Aim of the task: Of the lines below, write out exactly those from the line with "Task: Switch to the 渲染队列 tab" through the line with "Task: Click the @ mention icon", both included, and skip the rest.

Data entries
● ● ● ● ● ● ●

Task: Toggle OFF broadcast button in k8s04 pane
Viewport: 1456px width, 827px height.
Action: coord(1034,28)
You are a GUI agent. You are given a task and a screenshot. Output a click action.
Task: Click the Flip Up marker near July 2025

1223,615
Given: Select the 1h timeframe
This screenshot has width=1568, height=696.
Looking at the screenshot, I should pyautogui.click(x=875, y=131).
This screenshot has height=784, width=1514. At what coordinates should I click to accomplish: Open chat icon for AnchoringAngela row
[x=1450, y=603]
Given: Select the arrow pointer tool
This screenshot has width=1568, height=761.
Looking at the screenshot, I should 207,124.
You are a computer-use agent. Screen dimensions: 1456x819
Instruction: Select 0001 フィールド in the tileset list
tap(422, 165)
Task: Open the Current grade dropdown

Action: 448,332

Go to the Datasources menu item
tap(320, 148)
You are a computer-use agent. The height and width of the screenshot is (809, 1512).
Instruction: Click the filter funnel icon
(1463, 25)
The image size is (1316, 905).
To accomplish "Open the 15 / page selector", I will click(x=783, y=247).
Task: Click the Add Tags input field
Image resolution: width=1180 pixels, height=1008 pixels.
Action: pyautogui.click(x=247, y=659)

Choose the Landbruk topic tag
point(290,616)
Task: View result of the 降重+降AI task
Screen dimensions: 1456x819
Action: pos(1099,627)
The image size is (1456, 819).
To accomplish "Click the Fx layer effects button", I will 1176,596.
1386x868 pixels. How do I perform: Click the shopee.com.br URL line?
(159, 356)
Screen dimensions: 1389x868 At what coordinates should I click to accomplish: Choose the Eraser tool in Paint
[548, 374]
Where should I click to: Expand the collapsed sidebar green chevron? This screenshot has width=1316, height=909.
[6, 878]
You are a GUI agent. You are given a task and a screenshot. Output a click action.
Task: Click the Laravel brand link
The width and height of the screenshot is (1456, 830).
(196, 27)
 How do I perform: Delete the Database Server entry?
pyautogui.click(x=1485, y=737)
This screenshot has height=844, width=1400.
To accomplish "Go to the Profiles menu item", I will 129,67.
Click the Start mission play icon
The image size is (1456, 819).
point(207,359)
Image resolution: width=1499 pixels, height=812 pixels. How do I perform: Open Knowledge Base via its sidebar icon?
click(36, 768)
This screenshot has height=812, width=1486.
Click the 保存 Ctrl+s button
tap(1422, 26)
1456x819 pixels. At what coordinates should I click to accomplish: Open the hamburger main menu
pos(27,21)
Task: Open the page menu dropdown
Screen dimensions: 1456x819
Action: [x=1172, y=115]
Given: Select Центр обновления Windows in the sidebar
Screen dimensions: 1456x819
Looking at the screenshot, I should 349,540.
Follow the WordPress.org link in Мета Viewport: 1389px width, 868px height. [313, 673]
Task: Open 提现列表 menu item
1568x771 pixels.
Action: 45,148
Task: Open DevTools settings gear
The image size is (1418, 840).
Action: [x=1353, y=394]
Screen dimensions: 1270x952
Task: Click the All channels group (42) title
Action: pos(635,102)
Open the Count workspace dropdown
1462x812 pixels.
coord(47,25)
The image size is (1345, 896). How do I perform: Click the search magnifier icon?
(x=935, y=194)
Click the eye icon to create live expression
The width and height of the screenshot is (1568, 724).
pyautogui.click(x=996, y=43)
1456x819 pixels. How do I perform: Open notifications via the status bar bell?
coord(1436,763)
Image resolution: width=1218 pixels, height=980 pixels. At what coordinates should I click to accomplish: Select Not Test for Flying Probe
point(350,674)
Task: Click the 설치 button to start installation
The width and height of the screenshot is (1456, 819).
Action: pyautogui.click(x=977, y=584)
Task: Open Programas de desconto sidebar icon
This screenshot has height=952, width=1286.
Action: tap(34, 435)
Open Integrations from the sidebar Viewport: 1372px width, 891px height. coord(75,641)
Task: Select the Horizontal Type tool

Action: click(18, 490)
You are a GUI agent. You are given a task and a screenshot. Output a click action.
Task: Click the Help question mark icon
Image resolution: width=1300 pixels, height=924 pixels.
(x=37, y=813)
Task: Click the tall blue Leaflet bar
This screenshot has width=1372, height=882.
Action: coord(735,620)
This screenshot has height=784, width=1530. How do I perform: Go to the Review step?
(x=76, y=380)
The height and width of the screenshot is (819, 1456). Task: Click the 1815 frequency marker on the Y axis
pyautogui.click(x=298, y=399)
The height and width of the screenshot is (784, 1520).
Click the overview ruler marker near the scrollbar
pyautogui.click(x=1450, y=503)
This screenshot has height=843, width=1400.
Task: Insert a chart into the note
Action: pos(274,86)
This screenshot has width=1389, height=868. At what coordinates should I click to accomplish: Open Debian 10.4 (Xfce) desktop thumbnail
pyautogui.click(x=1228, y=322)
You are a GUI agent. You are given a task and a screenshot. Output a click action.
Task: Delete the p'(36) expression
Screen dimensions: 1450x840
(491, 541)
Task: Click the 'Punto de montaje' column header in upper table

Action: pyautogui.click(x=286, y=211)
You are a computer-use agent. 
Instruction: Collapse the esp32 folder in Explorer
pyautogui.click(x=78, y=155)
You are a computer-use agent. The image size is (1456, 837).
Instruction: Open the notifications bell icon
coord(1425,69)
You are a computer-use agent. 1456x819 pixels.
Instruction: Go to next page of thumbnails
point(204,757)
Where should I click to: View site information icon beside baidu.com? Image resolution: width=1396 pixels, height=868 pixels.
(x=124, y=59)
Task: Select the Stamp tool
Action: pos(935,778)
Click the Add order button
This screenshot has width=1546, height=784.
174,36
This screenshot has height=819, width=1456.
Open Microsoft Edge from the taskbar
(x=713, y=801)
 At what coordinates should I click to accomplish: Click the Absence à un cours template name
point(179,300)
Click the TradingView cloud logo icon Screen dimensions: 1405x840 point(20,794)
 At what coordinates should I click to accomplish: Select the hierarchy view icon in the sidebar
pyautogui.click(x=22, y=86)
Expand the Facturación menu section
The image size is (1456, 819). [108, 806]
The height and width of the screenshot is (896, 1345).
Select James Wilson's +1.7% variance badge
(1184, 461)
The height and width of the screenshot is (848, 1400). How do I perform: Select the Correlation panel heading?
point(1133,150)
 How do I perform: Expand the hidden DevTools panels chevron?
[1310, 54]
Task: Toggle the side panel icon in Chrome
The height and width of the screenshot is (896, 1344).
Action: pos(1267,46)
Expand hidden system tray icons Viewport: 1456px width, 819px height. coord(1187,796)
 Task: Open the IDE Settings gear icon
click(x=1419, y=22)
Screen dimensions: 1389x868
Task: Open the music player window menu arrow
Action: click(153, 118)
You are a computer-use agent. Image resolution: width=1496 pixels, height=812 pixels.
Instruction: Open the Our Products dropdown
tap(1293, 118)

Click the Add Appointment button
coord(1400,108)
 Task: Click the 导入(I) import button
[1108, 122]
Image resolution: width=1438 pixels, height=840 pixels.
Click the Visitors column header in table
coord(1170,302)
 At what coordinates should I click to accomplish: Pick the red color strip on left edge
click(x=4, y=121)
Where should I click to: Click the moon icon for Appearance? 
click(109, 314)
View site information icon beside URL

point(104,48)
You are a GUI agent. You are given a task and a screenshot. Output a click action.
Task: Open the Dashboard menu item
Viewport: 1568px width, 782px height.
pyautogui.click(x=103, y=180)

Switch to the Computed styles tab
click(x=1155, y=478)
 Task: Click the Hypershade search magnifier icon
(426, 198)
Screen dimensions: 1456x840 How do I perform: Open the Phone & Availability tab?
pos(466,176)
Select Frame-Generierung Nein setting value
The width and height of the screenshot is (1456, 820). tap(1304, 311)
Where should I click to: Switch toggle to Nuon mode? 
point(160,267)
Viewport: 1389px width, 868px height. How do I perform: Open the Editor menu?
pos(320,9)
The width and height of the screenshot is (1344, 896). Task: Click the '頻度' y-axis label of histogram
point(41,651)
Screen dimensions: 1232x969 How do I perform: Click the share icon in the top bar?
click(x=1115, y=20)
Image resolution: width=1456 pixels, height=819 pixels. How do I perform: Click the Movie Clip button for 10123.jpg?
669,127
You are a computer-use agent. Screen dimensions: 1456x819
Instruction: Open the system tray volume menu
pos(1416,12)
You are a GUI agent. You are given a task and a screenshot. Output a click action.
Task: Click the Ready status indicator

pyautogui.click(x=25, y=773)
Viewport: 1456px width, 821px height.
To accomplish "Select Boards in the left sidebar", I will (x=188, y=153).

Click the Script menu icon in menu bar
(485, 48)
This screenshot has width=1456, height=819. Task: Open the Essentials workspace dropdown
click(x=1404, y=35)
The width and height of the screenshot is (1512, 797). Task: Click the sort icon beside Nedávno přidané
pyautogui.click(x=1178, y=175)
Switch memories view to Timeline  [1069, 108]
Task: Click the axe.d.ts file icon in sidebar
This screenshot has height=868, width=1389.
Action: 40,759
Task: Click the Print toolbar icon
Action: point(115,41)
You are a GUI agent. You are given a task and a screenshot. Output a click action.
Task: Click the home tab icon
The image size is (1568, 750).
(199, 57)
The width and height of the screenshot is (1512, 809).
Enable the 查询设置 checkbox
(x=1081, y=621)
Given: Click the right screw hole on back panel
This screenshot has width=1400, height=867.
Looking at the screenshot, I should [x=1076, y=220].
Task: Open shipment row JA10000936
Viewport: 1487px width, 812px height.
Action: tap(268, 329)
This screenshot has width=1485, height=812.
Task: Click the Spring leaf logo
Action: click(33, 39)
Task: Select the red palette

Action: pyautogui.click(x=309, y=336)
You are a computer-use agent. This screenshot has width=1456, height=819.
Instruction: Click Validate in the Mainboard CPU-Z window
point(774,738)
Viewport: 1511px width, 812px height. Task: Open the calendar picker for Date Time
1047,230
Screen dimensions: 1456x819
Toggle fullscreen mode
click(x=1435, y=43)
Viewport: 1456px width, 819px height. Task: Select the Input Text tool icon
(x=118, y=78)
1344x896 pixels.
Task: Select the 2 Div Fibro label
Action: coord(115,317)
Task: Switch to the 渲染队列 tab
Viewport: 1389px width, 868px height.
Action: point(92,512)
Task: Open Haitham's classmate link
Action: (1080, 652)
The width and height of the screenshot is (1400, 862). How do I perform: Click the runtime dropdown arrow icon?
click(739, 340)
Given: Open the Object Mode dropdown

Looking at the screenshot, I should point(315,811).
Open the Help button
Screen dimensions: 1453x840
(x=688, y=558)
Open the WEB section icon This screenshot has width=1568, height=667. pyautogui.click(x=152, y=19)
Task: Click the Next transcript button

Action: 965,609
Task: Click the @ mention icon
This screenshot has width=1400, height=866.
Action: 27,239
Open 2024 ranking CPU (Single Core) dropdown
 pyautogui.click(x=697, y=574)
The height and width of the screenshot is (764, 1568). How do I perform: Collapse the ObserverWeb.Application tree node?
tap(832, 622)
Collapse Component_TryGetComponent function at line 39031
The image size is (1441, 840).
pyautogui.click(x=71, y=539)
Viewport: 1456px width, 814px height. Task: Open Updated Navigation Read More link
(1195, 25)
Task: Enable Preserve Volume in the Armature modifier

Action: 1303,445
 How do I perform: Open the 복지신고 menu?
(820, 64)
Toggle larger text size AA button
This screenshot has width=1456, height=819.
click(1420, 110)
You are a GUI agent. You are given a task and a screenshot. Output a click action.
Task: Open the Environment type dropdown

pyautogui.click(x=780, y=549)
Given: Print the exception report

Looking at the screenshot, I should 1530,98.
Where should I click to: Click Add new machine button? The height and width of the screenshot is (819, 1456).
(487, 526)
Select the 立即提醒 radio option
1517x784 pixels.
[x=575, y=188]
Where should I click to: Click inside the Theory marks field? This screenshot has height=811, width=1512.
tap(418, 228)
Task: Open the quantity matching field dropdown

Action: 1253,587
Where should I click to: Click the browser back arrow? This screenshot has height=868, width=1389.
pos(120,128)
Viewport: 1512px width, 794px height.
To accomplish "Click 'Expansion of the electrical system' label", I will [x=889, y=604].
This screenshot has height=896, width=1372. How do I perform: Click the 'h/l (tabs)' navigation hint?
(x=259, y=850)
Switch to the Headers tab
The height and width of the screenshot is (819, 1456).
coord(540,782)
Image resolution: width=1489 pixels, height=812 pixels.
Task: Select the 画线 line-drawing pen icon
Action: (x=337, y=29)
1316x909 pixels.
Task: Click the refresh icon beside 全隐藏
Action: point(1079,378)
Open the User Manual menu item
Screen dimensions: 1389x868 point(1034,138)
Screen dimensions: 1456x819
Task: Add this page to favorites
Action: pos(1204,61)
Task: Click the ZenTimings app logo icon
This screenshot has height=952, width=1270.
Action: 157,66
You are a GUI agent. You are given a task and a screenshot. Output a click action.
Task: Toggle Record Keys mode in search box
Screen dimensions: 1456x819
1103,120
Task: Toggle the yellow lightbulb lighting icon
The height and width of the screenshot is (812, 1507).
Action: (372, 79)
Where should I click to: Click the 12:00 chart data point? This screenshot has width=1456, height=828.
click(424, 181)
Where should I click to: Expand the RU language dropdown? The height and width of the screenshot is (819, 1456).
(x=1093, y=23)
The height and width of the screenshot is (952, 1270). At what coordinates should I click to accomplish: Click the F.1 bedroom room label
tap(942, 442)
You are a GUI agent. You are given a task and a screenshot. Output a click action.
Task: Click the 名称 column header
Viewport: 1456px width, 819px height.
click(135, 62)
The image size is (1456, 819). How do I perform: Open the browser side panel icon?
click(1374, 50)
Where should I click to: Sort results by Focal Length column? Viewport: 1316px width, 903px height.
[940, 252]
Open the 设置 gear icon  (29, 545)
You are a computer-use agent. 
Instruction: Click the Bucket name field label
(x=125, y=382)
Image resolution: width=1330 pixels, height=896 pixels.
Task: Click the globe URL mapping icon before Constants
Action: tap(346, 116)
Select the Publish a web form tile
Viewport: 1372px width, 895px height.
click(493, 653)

● ● ● ● ● ● ●

Answer section:
Task: Switch to the 渲染队列 tab
Viewport: 1389px width, 868px height.
Action: point(92,512)
Task: Open Haitham's classmate link
Action: (1080, 652)
The width and height of the screenshot is (1400, 862). How do I perform: Click the runtime dropdown arrow icon?
click(739, 340)
Given: Open the Object Mode dropdown

Looking at the screenshot, I should point(315,811).
Open the Help button
Screen dimensions: 1453x840
(x=688, y=558)
Open the WEB section icon This screenshot has width=1568, height=667. pyautogui.click(x=152, y=19)
Task: Click the Next transcript button

Action: 965,609
Task: Click the @ mention icon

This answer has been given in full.